Report every line of the data that includes "tile".

====== EXERCISE DATA

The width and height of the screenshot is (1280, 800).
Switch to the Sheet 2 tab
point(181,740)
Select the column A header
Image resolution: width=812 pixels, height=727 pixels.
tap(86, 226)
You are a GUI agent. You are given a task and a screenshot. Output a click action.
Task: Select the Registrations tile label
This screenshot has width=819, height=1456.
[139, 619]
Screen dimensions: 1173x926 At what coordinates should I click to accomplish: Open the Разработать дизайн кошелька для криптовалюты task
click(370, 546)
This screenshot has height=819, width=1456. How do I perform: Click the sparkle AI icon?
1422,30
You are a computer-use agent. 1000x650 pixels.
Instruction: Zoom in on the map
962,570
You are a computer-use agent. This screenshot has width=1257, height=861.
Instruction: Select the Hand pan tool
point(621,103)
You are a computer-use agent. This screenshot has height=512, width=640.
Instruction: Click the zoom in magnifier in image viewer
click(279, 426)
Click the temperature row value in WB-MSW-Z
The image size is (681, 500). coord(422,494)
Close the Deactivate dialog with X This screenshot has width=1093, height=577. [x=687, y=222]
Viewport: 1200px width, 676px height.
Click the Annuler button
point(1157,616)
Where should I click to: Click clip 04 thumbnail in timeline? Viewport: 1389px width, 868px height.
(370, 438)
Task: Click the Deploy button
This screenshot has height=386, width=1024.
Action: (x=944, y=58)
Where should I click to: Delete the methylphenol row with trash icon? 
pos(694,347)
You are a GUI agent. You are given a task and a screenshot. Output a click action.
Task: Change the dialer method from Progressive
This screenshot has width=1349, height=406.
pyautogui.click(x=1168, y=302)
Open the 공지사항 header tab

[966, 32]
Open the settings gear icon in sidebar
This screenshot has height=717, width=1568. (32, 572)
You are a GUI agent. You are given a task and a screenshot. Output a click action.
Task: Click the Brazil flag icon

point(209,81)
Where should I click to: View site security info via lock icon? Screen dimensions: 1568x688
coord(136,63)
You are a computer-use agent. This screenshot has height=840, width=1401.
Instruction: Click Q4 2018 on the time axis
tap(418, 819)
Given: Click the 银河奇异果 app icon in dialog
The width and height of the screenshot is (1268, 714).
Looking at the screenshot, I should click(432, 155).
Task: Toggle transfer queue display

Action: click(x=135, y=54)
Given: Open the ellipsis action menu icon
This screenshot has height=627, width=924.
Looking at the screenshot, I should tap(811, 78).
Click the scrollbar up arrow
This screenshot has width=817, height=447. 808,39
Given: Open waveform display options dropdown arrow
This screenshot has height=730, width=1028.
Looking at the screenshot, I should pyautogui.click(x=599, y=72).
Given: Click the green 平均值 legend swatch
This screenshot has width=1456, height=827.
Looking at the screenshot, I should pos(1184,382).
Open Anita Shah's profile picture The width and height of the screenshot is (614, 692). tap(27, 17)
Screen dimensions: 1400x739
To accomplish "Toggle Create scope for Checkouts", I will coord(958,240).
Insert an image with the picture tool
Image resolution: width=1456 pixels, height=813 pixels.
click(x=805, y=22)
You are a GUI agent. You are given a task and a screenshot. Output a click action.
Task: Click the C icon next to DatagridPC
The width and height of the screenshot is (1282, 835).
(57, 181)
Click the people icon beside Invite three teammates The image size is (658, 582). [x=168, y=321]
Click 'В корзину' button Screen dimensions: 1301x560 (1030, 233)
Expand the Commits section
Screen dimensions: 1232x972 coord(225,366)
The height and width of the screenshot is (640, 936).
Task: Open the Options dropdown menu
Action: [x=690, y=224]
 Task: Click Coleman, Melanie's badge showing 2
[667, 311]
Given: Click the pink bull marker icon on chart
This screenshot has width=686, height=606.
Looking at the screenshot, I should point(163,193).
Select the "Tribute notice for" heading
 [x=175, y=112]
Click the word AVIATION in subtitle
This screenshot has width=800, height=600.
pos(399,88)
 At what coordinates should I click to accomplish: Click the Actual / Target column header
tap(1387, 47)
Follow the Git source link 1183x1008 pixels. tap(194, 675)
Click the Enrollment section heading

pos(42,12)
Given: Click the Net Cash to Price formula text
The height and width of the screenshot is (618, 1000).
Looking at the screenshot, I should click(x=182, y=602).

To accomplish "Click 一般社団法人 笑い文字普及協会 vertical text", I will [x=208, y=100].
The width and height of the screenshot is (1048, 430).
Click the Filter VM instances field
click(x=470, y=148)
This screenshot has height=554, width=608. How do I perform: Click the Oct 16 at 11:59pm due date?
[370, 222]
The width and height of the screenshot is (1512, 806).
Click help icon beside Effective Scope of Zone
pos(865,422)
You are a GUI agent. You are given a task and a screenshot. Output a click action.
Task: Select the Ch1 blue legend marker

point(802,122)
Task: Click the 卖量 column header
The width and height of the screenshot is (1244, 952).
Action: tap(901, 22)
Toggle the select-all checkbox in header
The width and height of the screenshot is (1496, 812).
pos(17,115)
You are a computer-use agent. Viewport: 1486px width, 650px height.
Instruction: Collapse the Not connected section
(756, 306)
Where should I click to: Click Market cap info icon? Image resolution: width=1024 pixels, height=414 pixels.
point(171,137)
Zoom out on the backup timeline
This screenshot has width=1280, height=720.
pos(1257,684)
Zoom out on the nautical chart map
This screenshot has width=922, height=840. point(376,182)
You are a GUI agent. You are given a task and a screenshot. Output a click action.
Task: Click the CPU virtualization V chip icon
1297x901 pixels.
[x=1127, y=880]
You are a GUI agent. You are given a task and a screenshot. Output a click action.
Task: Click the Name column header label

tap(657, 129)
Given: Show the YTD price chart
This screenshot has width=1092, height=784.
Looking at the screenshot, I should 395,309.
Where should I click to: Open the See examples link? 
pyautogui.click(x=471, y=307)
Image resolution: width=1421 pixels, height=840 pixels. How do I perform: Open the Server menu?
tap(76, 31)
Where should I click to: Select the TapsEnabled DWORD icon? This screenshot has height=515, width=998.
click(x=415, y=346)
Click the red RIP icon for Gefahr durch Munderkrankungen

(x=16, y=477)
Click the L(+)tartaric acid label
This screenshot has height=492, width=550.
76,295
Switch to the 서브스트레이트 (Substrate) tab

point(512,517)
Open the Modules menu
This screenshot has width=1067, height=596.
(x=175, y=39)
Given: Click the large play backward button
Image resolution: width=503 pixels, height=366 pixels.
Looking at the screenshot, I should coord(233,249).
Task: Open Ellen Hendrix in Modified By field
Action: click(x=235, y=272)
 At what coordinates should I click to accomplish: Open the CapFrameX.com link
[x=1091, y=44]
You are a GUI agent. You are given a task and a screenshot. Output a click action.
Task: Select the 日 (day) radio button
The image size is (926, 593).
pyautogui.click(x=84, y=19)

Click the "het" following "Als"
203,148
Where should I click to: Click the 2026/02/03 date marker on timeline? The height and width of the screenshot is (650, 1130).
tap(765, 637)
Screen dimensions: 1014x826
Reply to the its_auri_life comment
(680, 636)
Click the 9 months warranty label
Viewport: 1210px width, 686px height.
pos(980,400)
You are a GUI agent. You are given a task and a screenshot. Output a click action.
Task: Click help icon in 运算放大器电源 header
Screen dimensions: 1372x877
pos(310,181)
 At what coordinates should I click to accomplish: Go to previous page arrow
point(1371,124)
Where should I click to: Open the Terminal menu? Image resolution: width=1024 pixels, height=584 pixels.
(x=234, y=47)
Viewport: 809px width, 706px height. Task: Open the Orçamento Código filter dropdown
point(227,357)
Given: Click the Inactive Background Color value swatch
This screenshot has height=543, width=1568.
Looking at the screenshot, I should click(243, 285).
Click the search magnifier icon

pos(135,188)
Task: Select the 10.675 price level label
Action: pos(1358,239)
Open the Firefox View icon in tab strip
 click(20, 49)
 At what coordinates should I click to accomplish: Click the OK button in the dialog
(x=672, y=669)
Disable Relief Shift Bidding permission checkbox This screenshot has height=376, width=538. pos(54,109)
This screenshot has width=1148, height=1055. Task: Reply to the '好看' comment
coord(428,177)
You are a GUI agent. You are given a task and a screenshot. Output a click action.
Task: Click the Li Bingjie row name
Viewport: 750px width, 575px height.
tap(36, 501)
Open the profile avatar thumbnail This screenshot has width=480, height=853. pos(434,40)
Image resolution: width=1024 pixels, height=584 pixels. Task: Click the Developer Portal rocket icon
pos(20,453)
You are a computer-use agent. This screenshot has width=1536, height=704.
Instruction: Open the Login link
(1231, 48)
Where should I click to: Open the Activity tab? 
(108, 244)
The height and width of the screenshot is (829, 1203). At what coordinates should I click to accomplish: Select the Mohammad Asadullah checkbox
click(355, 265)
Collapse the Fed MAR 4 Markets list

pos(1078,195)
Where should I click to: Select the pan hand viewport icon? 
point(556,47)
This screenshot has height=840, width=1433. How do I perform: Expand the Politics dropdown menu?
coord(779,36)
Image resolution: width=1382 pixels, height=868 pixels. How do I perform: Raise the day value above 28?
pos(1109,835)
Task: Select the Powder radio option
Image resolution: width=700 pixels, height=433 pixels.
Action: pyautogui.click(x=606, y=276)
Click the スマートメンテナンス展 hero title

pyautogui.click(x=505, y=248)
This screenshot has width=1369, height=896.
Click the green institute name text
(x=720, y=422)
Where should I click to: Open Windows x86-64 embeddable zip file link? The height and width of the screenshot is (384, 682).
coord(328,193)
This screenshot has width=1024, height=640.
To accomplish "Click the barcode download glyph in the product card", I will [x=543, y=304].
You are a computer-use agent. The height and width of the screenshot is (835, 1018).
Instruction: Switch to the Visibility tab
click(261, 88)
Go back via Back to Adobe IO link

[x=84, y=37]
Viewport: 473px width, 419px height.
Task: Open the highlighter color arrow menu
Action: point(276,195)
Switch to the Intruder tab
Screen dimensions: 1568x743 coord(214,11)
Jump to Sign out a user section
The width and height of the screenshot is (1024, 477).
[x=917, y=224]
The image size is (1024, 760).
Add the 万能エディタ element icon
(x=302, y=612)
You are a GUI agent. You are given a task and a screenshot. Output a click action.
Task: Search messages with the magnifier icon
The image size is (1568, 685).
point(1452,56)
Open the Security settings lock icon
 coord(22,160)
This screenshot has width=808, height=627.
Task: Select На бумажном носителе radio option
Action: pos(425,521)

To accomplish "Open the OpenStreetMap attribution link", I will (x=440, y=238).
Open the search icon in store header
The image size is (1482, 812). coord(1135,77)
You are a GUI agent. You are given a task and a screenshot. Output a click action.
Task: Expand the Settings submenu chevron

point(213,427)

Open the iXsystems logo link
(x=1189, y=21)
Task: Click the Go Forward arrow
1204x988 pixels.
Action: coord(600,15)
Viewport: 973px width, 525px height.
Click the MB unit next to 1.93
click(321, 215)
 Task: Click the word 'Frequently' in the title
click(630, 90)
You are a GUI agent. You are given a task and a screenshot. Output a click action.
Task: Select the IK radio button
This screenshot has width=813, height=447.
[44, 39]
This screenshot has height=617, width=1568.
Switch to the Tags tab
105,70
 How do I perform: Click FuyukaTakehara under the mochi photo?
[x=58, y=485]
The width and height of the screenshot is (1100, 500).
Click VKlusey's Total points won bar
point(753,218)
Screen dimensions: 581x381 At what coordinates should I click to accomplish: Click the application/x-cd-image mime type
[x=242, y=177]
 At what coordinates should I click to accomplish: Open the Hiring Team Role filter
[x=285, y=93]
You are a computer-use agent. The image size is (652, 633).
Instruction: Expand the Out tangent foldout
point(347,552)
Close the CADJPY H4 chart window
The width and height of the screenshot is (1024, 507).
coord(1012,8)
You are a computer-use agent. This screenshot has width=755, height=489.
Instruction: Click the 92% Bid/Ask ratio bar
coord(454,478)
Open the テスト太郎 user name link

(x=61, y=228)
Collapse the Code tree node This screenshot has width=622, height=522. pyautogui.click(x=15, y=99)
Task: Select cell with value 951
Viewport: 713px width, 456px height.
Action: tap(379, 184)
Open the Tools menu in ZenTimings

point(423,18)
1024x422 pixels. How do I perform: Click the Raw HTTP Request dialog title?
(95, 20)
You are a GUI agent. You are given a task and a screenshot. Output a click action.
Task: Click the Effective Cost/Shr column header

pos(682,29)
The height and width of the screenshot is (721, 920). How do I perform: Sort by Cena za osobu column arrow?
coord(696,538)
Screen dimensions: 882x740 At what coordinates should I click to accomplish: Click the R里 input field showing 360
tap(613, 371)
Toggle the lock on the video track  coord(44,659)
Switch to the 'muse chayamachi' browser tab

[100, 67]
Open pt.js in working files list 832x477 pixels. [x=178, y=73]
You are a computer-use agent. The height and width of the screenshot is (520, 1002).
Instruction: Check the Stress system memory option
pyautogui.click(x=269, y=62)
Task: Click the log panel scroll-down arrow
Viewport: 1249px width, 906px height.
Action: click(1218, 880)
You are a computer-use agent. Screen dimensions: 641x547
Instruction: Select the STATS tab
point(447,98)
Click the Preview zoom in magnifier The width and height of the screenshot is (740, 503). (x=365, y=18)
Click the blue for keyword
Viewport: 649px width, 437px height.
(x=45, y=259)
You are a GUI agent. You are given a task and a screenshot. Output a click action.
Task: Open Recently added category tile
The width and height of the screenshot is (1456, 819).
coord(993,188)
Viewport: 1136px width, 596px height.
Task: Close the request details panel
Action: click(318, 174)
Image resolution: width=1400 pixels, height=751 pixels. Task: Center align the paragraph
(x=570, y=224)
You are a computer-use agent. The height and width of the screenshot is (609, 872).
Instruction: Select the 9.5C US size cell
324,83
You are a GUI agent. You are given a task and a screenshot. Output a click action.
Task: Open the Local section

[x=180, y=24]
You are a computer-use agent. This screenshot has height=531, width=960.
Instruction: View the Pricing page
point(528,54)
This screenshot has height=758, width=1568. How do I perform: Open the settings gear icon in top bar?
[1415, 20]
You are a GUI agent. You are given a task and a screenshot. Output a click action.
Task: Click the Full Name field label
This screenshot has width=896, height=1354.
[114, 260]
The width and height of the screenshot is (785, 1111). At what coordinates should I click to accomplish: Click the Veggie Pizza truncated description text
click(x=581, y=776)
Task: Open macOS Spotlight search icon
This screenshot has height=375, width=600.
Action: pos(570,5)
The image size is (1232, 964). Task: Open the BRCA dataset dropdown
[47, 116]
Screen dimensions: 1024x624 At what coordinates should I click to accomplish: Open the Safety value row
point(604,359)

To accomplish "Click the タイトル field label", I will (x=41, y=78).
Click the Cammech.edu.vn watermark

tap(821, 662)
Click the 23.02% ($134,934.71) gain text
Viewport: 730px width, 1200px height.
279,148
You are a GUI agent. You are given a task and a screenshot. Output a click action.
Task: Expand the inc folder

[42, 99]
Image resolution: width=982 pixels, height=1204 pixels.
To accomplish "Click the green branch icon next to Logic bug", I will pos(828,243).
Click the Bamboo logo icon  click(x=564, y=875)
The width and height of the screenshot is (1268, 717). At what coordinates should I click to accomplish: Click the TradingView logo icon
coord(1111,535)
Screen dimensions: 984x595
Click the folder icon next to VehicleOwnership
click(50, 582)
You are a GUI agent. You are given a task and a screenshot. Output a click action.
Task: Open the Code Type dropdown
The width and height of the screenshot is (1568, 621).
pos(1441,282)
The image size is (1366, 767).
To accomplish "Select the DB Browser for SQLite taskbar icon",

============

ANSWER FOR THE TASK:
Task: Select the Registrations tile label
Task: Open Recently added category tile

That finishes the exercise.